7. We reject the claim that increasing densities will increase the supply of housing units and hence reduce apartment prices. In Lebanon, the prohibitive cost of housing is not derived from a simple supply/demand curve but rather from a tradition of protecting investments in real estate, including real estate speculation.
We note that in 2004, a similar argument (increasing supply to increase the supply of housing) was proposed to justify the high rates of the building construction law that were adopted. In 2006, the price of the m2 of built land doubled anyway, in relation to global financial markets and not to local supply and demand.
We also note that most countries around the world have taken measures to address housing shortages in the form of improved public infrastructure, an imposition of a percentage of affordable housing for every building development, and others.
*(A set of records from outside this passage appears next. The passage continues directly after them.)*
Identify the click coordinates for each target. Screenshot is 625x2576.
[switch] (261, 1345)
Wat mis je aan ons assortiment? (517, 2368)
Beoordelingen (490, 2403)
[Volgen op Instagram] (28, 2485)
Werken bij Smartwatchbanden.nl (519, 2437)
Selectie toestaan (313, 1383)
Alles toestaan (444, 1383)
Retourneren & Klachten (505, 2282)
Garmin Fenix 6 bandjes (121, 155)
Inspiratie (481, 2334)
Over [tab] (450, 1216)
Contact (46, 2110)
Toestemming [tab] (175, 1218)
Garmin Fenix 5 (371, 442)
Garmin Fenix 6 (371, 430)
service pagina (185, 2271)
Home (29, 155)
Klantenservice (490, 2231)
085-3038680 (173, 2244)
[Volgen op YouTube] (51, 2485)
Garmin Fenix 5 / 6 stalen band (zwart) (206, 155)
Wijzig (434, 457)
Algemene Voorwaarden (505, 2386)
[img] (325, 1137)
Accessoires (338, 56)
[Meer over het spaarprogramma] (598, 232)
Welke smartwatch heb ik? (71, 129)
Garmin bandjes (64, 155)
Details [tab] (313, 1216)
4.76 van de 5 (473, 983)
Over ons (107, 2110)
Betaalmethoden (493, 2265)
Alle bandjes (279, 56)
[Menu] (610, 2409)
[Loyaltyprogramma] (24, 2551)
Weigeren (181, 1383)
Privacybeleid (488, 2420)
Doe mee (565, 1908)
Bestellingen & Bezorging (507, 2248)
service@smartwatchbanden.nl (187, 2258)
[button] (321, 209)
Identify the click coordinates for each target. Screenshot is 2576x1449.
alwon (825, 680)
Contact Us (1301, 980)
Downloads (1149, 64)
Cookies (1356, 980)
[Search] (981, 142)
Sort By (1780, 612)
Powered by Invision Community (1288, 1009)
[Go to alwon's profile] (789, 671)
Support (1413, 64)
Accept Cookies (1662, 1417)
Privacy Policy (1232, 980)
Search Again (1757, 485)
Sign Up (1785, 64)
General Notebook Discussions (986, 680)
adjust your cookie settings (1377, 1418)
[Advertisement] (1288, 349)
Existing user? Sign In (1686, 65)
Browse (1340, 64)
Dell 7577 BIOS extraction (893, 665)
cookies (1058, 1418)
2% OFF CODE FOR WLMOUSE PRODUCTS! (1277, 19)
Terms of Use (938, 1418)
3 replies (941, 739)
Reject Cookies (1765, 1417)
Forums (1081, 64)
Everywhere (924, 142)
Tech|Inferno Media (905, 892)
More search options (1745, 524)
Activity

Such measures should be introduced seriously in Lebanon and will indeed respond to the crisis of housing shortage better than regulations that have been tested and failed earlier.
8. We deplore the misuse of green building concept to justify practices that will work against the very principle of an ecologically responsible building practice.
All signatories applaud the interest in green building and encourage green building regulations to be adopted in the country. Promoting green building practices should however not justify other practices that affect negatively the ecologies of our cities and villages. In cities, the intensive exploitation promoted by the proposed law will induce higher densities that undermine the possibility of green building practices. In rural areas, the increase in sprawl promoted by the law’s intention to allow more intensive building practices will also work against the principles of responsible building enshrined in green practices.
The signatories are aware that in a number of national contexts, incentives for green buildings have been given by increasing exploitation ratios. These were however carefully designed and their application is confined to well-defined and limited areas rather than spreading –as in the proposed regulations, over agricultural lands, heritage zones, and other natural sites indiscriminately. The benefits gathered from the implementation of these regulations is furthermore outweighed by the cost of building practices, in other words they are adopted to defray the cost of green building, not to finance public debt or other sectors of public spending.
7. The law is said to be necessary for financing a badly needed salary adjustments for public sector employees. However, other common and widely practiced sources of financing are evidently more justifiable and include–to remain within the building and urban realm:
- Increases in building fees and taxation
- Taxing real estate speculation
- Collecting fees from the well off who have squatted public beaches for free for decades now.
Not only can such taxes improve the state of public coffers but they may also have a positive effect on the building environment, the cost of housing, etc.
There are also numerous other taxes than can be levied which can effectively generate substantive public revenues, such as income tax, and increasing tax rates on products such as alcoholic beverages and cigarettes.